● Trecho do documento:
········

O People over Papers, um projeto colaborativo que mapeava avistamentos de agentes de imigração dos Estados Unidos, foi retirado do ar ontem pelo Padlet, a plataforma de murais colaborativos onde havia sido criado. É apenas a mais recente iniciativa de rastreamento do ICE (Polícia de Imigração e Alfândega dos EUA) a ser removida por plataformas de tecnologia nos últimos dias.
Um representante do serviço de atendimento ao cliente do Padlet disse a Celeste, uma das criadoras do projeto, que o mapa “foi excluído devido a violações da nossa Política de Conteúdo”, sem especificar qual política teria sido infringida. Celeste não revelou seu sobrenome por motivos de segurança.
Dias antes, porém, a influenciadora de direita Laura Loomer havia tuitado para o CEO do Padlet sobre o projeto:
“Você está ciente de que o @padlet está sendo usado por terroristas domésticos radicais de esquerda, imigrantes ilegais e seus apoiadores para obstruir operações da aplicação da lei e assediar agentes do ICE?”, escreveu ela. “A Política de Conteúdo do PADLET afirma claramente que assédio, perseguição, violações de privacidade, incitação à violência e qualquer outra atividade ilegal não são permitidos na plataforma.”
Na mesma publicação, Loomer afirmou ser responsável pela remoção de vários aplicativos semelhantes, incluindo o ICEBlock, das lojas de aplicativos da Apple e do Google na semana passada.
As declarações de Loomer ecoam afirmações feitas por autoridades do Departamento de Justiça (DOJ) e do Departamento de Segurança Interna (DHS), que alegam que projetos de rastreamento do ICE seriam responsáveis por um aumento de “1000%” nos ataques contra agentes da instituição.
A secretária de Segurança Interna, Kristi Noem, descreveu a “violência” contra agentes do ICE como “qualquer coisa que os ameace e coloque sua segurança em risco — isso inclui divulgar suas informações pessoais (doxxing) ou gravá-los em vídeo durante operações.” Já a secretária assistente de Comunicação do DHS, Tricia McLaughlin, afirmou que o departamento “processará, com o máximo rigor da lei, aqueles que assediarem ilegalmente agentes do ICE.”
O Padlet não respondeu ao pedido de comentário da MIT Technology Review sobre o motivo da remoção do projeto People over Papers.
No entanto, Celeste afirmou rejeitar as alegações de Loomer. “Nada do que estamos fazendo é ilegal, e continuaremos a exercer o nosso direito à liberdade de expressão”, disse ela. “Não apoiamos qualquer tipo de violência.”
Transparência ou exposição?
Celeste criou o People over Papers em janeiro, após conectar-se com outros criadores do TikTok que também partilhavam informações sobre operações do ICE nas suas comunidades. Em dez meses, o projeto recebeu mais de 19 milhões de visitantes únicos, com uma média de 200 a 300 mil utilizadores diários.
A ideia de mapear as operações surgiu “para informar as pessoas sobre o que está acontecendo nas suas comunidades”. Segundo ela, o projeto “documenta a história e reúne informações sobre algo que provavelmente será recordado como um período extremamente sombrio”.

········

● Dados fornecidos:

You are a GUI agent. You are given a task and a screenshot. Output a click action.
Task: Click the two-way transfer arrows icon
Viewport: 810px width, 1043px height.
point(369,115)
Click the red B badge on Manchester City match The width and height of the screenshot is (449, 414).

········

● Problema a resolver: Prossiga com o texto sobre a retirada do mapa People over Papers pelo Padlet, começando logo após a última frase apresentada.

● Resposta do exercício:
O People over Papers faz parte de um conjunto de iniciativas voluntárias, como o ICEBlock, recentemente removido das lojas de aplicativos, e a Stop ICE Raids Alert Network, que reúnem relatórios anónimos sobre ações de agentes de imigração.
Os mapas, de acordo com Allissa Richardson, investigadora da University of Southern California que estuda como comunidades marginalizadas utilizam as redes sociais, desempenham um papel essencial ao “oferecer proteção, solidariedade e estratégias de sobrevivência em territórios hostis”. Ela comparou esses projetos aos antigos Green Books usados por viajantes negros nos Estados Unidos segregacionistas: “Da mesma forma que o Green Book ajudava a navegar com segurança por um cenário de terror racial, estas ferramentas digitais ajudam famílias latinas a deslocar-se por espaços marcados por vigilância e risco.”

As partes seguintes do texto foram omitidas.